Gorizia, aumenti dei canoni: sede Ater assediata
GORIZIA E venne il giorno della protesta. Civile ma vigorosa. Spontanea e non organizzata. Com’era facilmente prevedibile, gli inquilini Ater non hanno preso bene gli aumenti dei canoni relativi agli alloggi popolari.
I bollettini sono stati recapitati venerdì e sabato scorso, scatenando autentici travasi di bile con tanti utenti che hanno subissato di chiamate il centralino dell’Ater.
Non solo. Ieri mattina, c’era la fila davanti alla sede dell’ex Iacp, in corso Italia. Decine e decine di persone con i bollettini dei canoni fra le mani, incartamenti vari, volti imbronciati.
Tutto ruota, com’è noto, attorno all’acronimo Isee. Altro non è che l’indicatore della situazione economica equivalente. Sino a ieri, la quantificazione tariffaria del canone d’affitto di un alloggio popolare avveniva sulla base del reddito imponibile e non c’erano altri parametri.
Con la legge regionale 1 del 2016, il criterio di valutazione della capacità economica dei locatari non si basa più sui redditi Irpef bensì sull’Isee come, del resto, avviene già da tempo per tutte le prestazioni e gli interventi assistenziali, sociali, sanitari e scolastici. Insomma, nel calderone sono finiti anche i depositi bancari e quant’altro.
Ciò cosa comporta? A sentire l’Ater, nell’80 per cento dei casi, gli incrementi dei canoni non superano i 50 euro.
Nel 12% sono di 100 euro. Ma a sentire gli inquilini, ieri mattina, la realtà è ben diversa. È ben diversa, ad esempio, per una anziana di Cormòns.
«Il canone - spiega il figlio - è schizzato da 120 a 420 euro. E l’unica entrata è la pensione di 500 euro. Voglio pensare che si sia trattato di un errore. Altrimenti, la situazione diventa insostenibile».
Non era difficile raccogliere le testimonianze degli inquilini: tutti in fila, tutti letteralmente imbufaliti.

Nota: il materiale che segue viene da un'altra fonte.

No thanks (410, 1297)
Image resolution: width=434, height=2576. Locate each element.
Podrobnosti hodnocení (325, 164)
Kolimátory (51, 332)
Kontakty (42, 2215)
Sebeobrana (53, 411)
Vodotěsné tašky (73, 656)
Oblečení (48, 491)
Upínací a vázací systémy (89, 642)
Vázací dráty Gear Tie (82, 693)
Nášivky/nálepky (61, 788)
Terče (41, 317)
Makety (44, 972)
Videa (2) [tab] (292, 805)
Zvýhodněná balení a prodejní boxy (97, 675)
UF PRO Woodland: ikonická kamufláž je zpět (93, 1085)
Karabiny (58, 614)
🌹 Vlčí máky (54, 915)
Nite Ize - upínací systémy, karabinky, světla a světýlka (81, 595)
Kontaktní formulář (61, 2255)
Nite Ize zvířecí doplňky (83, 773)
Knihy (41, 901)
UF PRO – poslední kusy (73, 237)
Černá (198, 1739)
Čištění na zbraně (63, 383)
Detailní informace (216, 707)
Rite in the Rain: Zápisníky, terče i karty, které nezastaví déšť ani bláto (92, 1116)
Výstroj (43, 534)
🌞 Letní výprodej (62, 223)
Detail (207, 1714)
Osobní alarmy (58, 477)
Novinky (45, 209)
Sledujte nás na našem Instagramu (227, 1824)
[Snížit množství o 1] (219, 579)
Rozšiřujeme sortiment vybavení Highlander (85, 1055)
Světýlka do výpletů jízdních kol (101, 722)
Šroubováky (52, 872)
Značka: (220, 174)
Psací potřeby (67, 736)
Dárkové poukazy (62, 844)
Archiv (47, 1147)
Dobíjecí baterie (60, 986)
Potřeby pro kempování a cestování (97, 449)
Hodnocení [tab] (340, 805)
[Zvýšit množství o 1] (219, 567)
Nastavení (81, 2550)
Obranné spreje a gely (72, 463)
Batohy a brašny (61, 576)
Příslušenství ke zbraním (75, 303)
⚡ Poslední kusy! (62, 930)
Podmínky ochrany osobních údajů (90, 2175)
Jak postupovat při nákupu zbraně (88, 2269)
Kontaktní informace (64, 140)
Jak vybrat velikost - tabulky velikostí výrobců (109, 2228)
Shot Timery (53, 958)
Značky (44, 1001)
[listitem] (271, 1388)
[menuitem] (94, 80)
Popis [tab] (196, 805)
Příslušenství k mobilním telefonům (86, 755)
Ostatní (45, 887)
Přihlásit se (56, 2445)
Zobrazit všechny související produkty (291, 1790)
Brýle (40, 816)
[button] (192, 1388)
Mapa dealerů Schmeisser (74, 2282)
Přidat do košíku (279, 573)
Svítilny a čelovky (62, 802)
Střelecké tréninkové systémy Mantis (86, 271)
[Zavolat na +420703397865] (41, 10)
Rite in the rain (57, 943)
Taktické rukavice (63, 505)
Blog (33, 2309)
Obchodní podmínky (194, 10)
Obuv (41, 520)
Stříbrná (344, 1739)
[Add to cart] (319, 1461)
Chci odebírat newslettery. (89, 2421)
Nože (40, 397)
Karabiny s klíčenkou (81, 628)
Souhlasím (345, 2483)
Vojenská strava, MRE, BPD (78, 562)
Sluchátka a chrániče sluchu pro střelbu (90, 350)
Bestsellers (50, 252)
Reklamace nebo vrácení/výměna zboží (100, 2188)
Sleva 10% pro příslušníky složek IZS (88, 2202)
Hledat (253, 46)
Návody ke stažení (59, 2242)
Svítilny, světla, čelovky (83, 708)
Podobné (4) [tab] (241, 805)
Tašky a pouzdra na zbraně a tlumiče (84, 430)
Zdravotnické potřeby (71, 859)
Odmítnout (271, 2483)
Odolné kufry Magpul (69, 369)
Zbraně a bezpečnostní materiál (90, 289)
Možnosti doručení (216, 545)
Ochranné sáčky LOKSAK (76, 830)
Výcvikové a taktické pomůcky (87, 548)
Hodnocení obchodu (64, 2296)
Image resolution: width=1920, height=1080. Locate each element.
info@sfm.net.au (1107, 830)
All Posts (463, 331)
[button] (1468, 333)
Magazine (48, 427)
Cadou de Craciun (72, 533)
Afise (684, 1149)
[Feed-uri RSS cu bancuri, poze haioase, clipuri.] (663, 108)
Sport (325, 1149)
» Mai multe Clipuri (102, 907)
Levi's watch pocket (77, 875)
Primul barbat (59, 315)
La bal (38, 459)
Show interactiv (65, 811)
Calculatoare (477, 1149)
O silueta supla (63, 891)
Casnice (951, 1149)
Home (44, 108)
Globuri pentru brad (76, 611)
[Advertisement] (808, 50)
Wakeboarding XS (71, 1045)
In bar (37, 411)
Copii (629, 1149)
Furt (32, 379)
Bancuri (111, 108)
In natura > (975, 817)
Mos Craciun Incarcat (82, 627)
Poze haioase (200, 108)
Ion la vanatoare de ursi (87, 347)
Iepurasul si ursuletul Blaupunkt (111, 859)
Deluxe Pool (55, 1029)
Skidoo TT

«Pagavo 90 euro, pagherò 137. Ma la cosa che mi fa maggiormente arrabbiare è che l’Isee si riferisce al censimento 2015 e a redditi del 2013. Nel frattempo, la situazione economica può essere cambiata. Ed è cambiata, naturalmente in peggio per quanto mi riguarda».
Altro caso: casa popolare di 50 metri quadrati, affitto che ammontava a 40 euro e che, d’ora in avanti, sarà di 60 euro.
«Può sembrare una sciocchezza ma nelle nostre condizioni anche 20 euro ti cambiano la vita. In provincia di Bari abita una mia parente. Vive in una casa Ater più grande della mia, 75 metri quadrati, eppure il canone non supera i 30 euro. Come la mettiamo?».
Gli inquilini arrivano un po’ da tutta la città e da tutta la provincia: da Straccis passando per il centro cittadino, Gradisca d’Isonzo, Cormòns, Monfalcone. «Vivo a Straccis, ho una pensione che non arriva ai 500 euro e ora devo “sorbirmi” un aumento da 51 a 86 euro. Ma sono tutti impazziti? Come si fa a colpire persone in difficoltà? Se non lo fossero, non vivrebbero in un alloggio popolare».
Un’altra cosa che fa imbufalire gli inquilini è la «lentezza pachidemica» degli interventi di manutenzione. «Sono sei anni che non viene effettuata la manutenzione della caldaia. Eppure, oggi vengono a chiederci più soldi per il canone», denuncia una donna che risiede in un appartamento a Gradisca.
C’è anche il caso di un anziano, cui è stata riconosciuta l’invalidità al 100 per 100. Si muove con l’ausilio di due bastoni. «Meno male che doveva esserci una riduzione per i portatori di handicap. Mi sono ritrovato con il canone che da 250 euro è passato a 350. Altro che “sconti”... Mi auguro che gli uffici sappiano darmi una spiegazione».
Tutti, ma proprio tutti, chiedono all’Ater di rivedere le modalità che hanno portato all’aumento generalizzato dei canoni. «Se ci sono così tante persone a chiedere chiarimenti e delucidazioni agli uffici, significa che la questione Isee sta diventando un problema. E dire che c’erano state le rassicurazioni della dirigenza che aveva parlato di aumenti minini al contrario di Trieste».
Ieri, per la verità, c’era anche un cinquantenne preoccupato perché il “suo” canone è calato. «Nel frattempo, mio figlio ha trovato lavoro. Non vorrei incorrere in brutte sorprese il prossimo anno», il suo ragionamento. Preoccupazione preventiva.